> _Provided passage_
Friday, April 30

Tom Clancy's Without Remorse Review

Tom Clancy’s Without Remorse

Dir: Stefano Sollima

Starring: Michael B. Jordan, Jamie Bell, Guy Pearce, Jodie Turner-Smith, and Brett Gelman
1 hr 49 min


Author Tom Clancy crafted an entire empire of stories built around behind-the-scenes military operations and C.I.A. spy games. These narratives transitioned from paper pages to silver screen summer blockbusters with the adaptation of the “Ryanverse,” a string of films built around Clancy’s heroic patriot Jack Ryan. Clancy’s legacy of espionage fiction progressed into the world of modern-day gaming at the turn of the millennium, with video games like Rainbow Six and Splinter Cell introducing a new generation to the author’s name and brand of action.

> _Required work_
**1.** Please transcribe the Without Remorse review word for word, between "Author Tom Clancy" and "brand of action.", inclusive.
**2.** Carry on writing the Without Remorse review, starting after its final sentence.

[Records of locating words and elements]

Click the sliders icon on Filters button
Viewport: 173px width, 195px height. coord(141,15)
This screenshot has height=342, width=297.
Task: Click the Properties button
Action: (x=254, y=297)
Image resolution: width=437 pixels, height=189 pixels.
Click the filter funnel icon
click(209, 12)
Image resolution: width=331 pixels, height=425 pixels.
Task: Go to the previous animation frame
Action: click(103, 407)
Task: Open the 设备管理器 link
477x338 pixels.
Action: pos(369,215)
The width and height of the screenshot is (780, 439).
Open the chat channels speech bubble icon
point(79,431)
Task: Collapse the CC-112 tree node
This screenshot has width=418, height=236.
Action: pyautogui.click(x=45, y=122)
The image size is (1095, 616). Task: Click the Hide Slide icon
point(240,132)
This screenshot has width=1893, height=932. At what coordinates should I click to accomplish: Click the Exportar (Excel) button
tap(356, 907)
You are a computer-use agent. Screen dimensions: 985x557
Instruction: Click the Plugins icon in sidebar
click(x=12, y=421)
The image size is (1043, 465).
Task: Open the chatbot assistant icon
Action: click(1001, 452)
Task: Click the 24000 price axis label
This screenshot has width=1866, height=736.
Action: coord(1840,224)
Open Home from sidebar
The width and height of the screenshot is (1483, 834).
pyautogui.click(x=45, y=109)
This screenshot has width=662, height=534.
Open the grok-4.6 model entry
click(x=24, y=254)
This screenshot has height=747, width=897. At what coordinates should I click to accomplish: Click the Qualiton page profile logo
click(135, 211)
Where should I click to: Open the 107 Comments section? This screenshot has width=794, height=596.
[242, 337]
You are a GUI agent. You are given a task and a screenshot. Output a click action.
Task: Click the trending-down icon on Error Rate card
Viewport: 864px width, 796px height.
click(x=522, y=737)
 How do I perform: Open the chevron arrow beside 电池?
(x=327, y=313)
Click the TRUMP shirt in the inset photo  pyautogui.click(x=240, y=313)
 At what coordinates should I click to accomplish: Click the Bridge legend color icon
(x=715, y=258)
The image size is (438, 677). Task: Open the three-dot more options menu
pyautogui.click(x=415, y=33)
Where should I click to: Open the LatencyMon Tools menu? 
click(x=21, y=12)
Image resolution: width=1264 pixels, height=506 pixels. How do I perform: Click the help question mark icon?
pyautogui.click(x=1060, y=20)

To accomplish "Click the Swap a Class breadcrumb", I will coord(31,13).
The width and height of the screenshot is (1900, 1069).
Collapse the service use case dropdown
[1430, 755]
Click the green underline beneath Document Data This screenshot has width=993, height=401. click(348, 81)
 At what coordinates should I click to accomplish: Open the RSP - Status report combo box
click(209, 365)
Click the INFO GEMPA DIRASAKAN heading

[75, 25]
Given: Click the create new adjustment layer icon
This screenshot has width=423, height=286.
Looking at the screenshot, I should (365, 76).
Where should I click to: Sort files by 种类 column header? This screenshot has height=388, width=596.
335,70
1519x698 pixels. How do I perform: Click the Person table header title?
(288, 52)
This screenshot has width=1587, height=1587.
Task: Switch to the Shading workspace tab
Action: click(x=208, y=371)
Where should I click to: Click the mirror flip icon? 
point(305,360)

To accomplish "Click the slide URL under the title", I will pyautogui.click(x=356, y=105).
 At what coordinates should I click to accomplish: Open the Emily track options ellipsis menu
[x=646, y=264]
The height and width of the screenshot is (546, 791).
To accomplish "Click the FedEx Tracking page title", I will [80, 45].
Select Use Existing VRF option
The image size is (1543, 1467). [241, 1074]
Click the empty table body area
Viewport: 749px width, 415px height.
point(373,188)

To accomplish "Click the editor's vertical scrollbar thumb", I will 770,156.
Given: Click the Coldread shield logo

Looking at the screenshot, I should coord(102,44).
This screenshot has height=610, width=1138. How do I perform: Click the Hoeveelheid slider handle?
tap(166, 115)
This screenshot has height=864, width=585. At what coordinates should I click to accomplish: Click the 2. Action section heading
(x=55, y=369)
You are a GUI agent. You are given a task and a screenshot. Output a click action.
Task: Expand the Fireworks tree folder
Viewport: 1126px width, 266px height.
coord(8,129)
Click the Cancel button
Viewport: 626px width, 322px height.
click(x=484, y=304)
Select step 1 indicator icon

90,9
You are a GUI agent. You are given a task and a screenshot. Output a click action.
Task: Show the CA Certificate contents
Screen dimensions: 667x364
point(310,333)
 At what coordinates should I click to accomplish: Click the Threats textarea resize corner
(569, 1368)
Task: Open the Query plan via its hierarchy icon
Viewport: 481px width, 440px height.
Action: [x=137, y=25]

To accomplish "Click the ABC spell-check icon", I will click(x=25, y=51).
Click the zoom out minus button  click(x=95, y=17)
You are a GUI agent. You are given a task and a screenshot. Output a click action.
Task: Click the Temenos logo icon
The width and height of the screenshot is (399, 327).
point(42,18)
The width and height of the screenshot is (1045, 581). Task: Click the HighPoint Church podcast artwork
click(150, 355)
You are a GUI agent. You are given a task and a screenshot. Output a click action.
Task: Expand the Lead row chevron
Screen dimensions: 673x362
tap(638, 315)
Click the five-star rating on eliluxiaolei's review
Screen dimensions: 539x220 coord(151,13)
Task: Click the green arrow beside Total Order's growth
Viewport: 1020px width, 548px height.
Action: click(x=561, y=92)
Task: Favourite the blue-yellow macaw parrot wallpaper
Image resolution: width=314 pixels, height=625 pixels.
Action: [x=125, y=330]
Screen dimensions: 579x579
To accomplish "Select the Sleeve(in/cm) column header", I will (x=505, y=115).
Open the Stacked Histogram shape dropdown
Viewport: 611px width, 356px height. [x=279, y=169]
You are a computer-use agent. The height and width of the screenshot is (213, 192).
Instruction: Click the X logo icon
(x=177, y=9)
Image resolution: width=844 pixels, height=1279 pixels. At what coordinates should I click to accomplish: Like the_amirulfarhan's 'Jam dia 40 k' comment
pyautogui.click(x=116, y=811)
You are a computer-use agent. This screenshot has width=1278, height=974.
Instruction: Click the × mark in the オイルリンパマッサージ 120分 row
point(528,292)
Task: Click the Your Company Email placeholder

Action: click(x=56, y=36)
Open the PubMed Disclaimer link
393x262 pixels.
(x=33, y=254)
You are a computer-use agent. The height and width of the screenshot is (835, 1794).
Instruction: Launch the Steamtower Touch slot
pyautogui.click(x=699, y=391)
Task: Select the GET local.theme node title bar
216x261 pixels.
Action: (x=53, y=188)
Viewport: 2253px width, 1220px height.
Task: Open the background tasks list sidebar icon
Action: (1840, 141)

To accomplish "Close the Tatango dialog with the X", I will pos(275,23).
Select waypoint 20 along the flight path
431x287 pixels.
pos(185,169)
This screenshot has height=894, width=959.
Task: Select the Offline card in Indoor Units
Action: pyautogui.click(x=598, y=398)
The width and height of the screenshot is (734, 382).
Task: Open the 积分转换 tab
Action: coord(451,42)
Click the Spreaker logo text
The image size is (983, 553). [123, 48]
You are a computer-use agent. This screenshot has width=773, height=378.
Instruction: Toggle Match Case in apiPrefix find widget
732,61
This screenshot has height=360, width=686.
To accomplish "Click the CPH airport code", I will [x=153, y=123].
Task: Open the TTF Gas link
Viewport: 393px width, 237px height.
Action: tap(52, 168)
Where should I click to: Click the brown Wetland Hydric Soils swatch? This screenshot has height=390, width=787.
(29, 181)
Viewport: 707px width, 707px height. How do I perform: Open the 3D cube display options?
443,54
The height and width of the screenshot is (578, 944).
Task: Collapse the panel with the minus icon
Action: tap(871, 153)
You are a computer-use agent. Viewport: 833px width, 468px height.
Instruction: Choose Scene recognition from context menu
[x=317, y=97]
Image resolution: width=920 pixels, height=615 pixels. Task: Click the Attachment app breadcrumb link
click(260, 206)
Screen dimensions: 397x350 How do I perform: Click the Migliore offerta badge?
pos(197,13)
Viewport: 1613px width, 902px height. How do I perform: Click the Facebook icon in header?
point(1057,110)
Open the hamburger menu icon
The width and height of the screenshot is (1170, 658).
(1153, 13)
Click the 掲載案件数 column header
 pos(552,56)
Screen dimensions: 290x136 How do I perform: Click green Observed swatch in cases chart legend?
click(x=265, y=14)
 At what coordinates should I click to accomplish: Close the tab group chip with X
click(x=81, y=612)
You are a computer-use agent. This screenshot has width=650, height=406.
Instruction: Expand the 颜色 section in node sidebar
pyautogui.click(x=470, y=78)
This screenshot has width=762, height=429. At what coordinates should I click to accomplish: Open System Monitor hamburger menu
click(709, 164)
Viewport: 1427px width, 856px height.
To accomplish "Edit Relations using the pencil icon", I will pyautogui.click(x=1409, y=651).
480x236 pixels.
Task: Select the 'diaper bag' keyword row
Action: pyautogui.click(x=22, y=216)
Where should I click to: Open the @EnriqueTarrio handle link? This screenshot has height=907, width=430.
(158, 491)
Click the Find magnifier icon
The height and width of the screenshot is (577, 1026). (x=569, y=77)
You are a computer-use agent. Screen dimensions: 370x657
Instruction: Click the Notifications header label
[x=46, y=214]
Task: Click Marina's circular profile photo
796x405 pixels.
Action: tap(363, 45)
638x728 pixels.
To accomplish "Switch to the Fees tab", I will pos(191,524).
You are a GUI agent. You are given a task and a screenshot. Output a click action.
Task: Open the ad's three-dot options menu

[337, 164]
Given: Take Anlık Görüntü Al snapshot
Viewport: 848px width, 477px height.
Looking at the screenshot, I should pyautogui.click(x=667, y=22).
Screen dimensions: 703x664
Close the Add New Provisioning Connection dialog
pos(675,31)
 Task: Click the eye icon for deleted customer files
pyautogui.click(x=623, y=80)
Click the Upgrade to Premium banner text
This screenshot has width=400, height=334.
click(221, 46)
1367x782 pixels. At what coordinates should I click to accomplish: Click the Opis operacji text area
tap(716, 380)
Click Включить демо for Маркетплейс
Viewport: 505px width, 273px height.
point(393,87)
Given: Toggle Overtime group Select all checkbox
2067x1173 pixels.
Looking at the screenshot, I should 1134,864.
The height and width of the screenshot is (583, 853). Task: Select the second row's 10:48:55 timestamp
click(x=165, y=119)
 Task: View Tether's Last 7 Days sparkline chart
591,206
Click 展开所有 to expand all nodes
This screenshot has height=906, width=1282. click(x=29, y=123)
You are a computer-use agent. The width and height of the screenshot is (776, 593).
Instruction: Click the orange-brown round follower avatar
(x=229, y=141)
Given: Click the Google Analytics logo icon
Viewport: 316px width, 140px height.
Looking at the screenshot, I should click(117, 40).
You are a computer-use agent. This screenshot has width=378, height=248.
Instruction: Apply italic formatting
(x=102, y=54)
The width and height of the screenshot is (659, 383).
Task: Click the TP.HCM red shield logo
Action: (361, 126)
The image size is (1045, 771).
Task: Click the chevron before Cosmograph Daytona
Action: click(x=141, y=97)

> _Exercise responses_
**1.**
Author Tom Clancy crafted an entire empire of stories built around behind-the-scenes military operations and C.I.A. spy games. These narratives transitioned from paper pages to silver screen summer blockbusters with the adaptation of the “Ryanverse,” a string of films built around Clancy’s heroic patriot Jack Ryan. Clancy’s legacy of espionage fiction progressed into the world of modern-day gaming at the turn of the millennium, with video games like Rainbow Six and Splinter Cell introducing a new generation to the author’s name and brand of action.

**2.**
Tom Clancy’s Without Remorse is based on the author’s 1993 novel of the same name. But instead of centering the story around Jack Ryan, this movie tells the origin story of Navy SEAL John Clark, a character familiar to the “Ryanverse” and played by Willem Dafoe in Clear and Present Danger and Liev Schrieber in The Sum of All Fears. Taking over the role for this new film franchise is Michael B. Jordan, who arrives amidst a fury of bullets and explosions with all the magnetism and tough guy qualities the actor is known to bring to a character. The methodical story style familiar to a Tom Clancy novel almost disappears in Without Remorse; this story is more concerned with the future adaptations than providing a foundation to build on. 


John Clark (Michael B. Jordan) and his extraction team are on a mission in Syria to save a captured C.I.A. operative. The mission ends up being a setup, one involving some unexpected Russian targets. Once back on American soil, the SEAL team finds themselves in the crosshairs of a shadowy group of assassins. John and his pregnant wife Pam (Lauren London) are attacked during a home invasion, John narrowly escapes, but Pam does not. Her death sends John into a fight for vengeance, leading to a mission in Russia and ultimately a master plan that goes far beyond the surface conflicts.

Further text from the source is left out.